Replace Dart-flute-complex with Dart-flute-todomvc #97

eqrion · 2025-07-23T20:59:04Z

This is the WIP commit I've been using to compare the behavior of Dart-flute-todomvc and Dart-flute-complex. I also built a local version of https://wonderous.app/web/ using Wasm-GC to compare as well.

From profiling I observed the following relative rates of allocation in bytes per frame:

Dart-flute-todomvc = 1x (baseline)
Dart-flute-complex = 39x
wondrous.app = 0.34x

This is from a profiler that samples 1% of allocations and reports the stack, bytes, etc for them. So I have good relative numbers, but not precise absolute numbers.

In summary, complex allocates about 39x more bytes than todomvc, which allocates about 3x more bytes than wondrous.app.

In addition, over half of the allocated bytes in complex are coming from stacks with CupertinoTimePicker in their name. That seems excessive to me.

I would prefer if todomvc replaces complex, as it seems more representative of realistic workloads.

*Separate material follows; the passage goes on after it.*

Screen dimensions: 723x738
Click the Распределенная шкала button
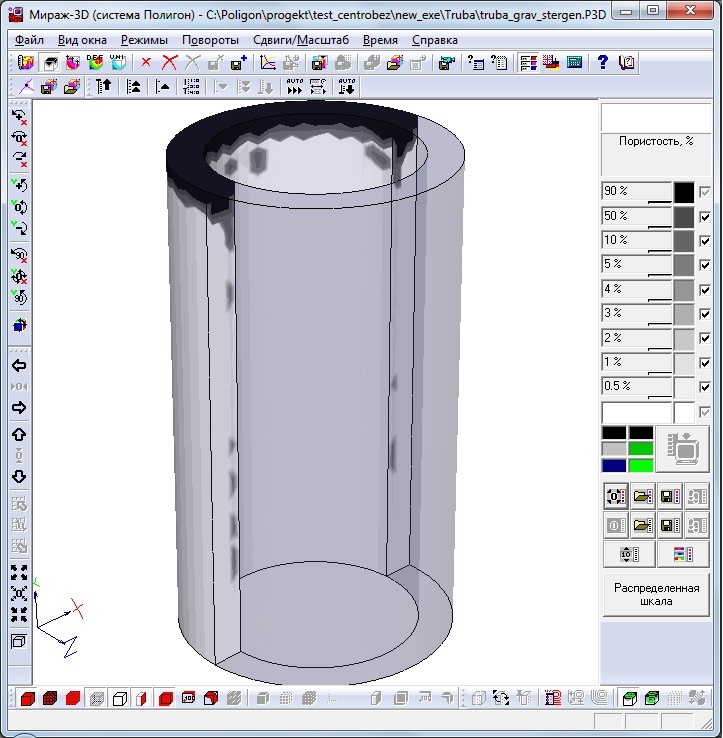click(655, 595)
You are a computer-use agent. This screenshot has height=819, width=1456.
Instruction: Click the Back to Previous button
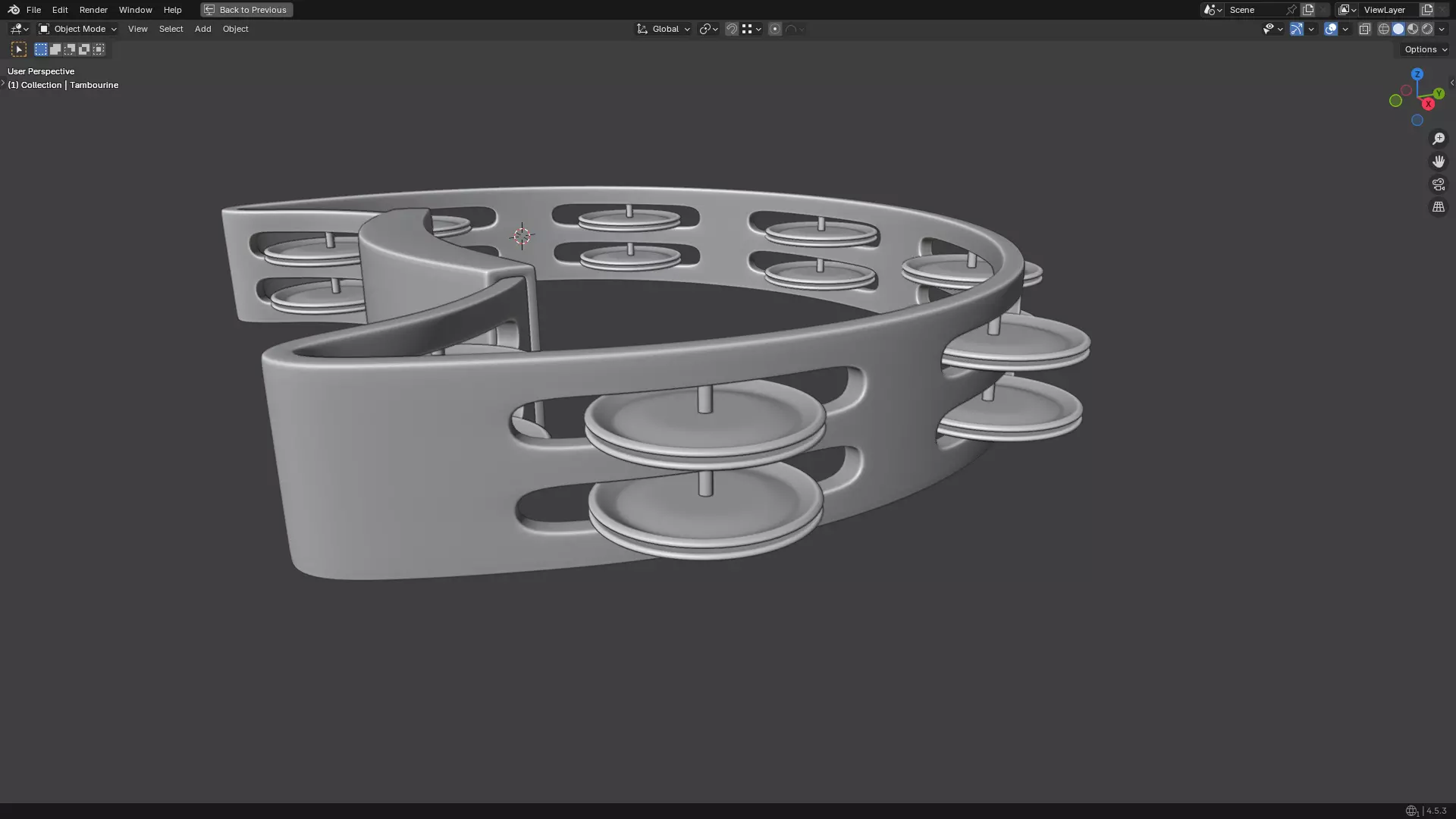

This PR includes both for if anyone else wants to do comparisons on them, but I would remove the complex benchmark if we go ahead with this.

Here are dartpad links for complex/todomvc if anyone wants to look at the rendered output of either.

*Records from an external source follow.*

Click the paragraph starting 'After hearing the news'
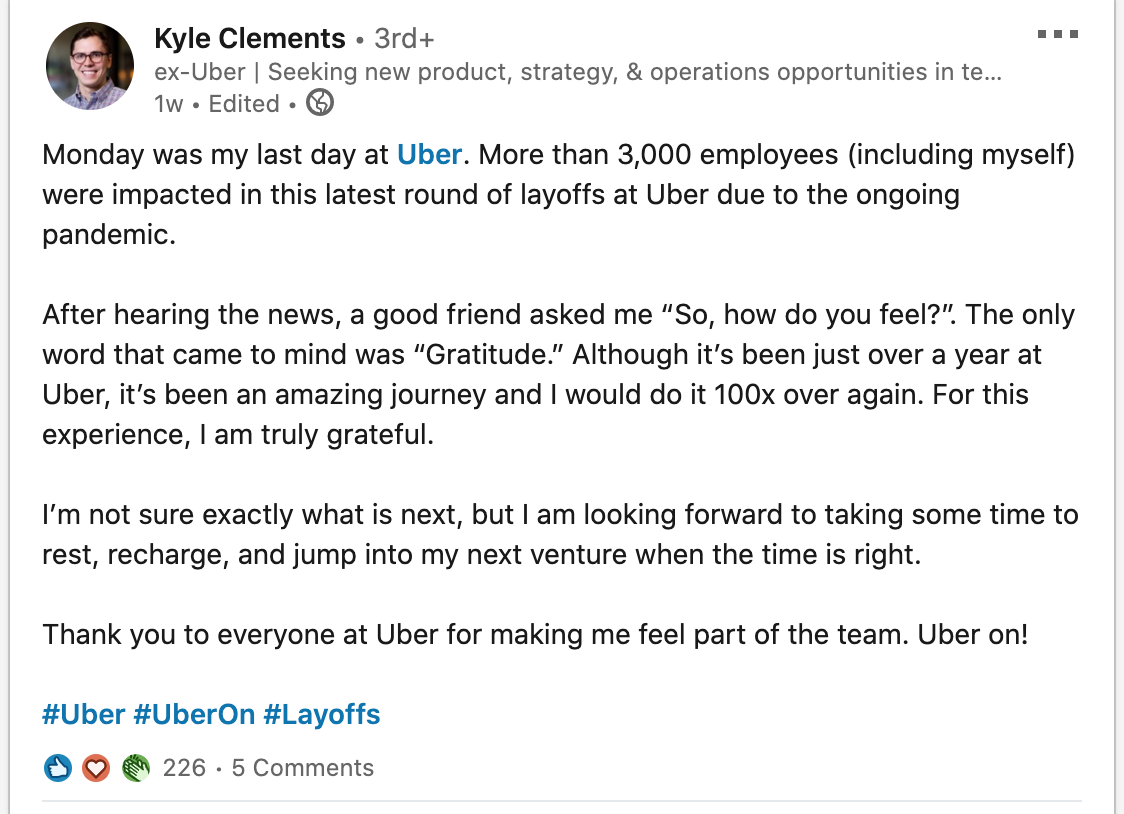pyautogui.click(x=559, y=375)
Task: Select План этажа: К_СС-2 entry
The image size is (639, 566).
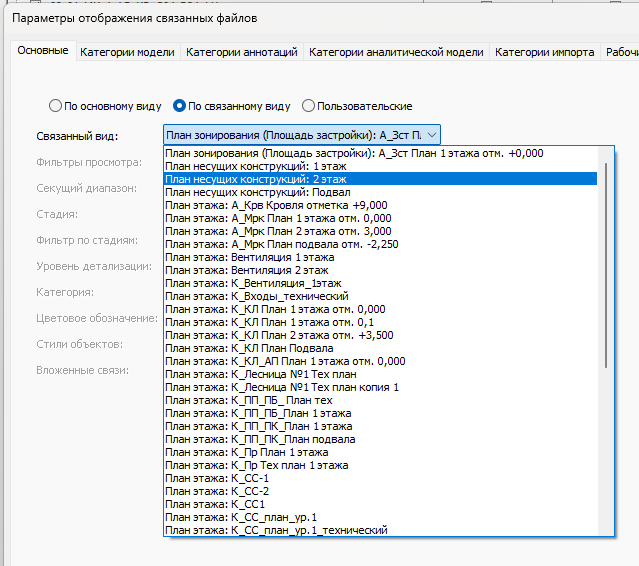Action: click(x=380, y=491)
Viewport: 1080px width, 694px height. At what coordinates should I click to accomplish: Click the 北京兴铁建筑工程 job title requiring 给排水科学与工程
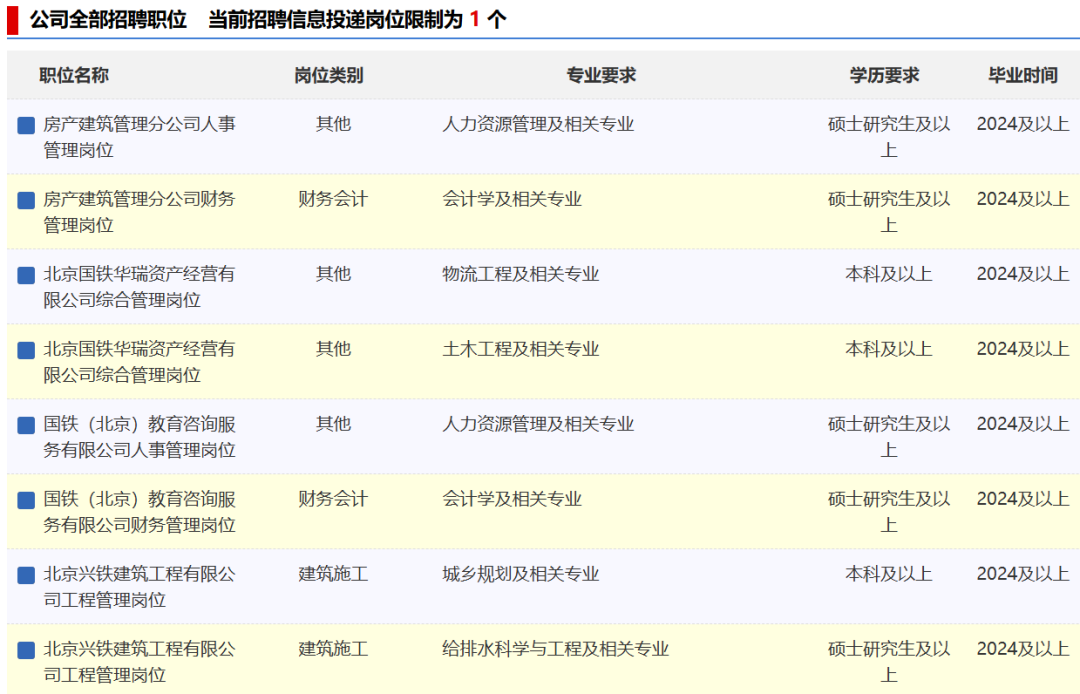pyautogui.click(x=139, y=662)
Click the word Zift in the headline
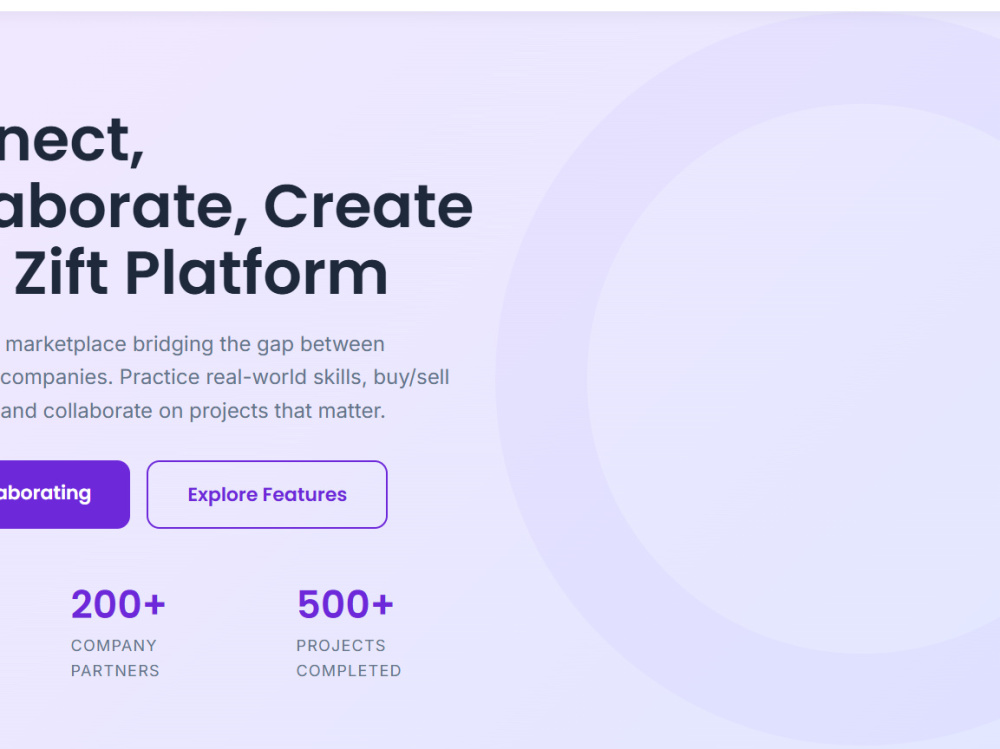The height and width of the screenshot is (749, 1000). click(x=61, y=273)
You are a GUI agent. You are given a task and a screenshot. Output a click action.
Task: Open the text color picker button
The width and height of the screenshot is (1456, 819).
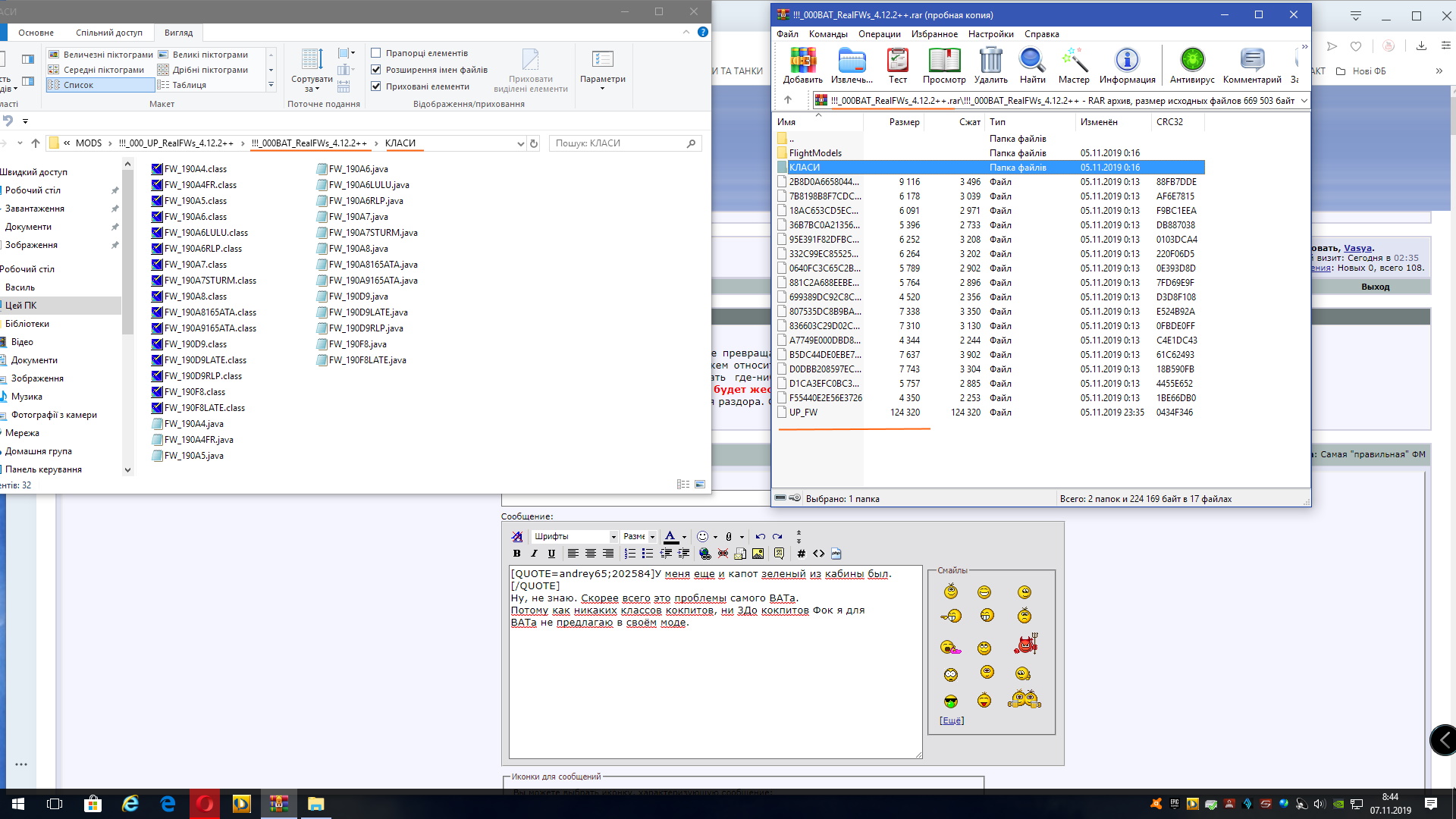(x=670, y=537)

cc' @danleh @camillobruni @kmiller68 @mkustermann

Update to the latest wasm_gc_benchmarks commit, and pull in the todomvc benchmark too. I had to update the benchmark runner polyfill. I just copy pasted things from tools/run_wasm.js until it worked for me. This part likely needs some filtering and clean up.

netlify · 2025-07-23T20:59:10Z

✅ Deploy Preview for webkit-jetstream-preview ready!

Name	Link
🔨 Latest commit	`e16893c`
🔍 Latest deploy log	https://app.netlify.com/projects/webkit-jetstream-preview/deploys/68814d1b47b2f40007fa30c2
😎 Deploy Preview	https://deploy-preview-97--webkit-jetstream-preview.netlify.app
📱 Preview on mobile	Toggle QR Code... Use your smartphone camera to open QR code link.

To edit notification comments on pull requests, go to your Netlify project configuration.

danleh

Thanks a lot, changing to todomvc as the Dart workload generally sounds fine to me (but it would be great if @mkustermann can chime in as the Dart expert).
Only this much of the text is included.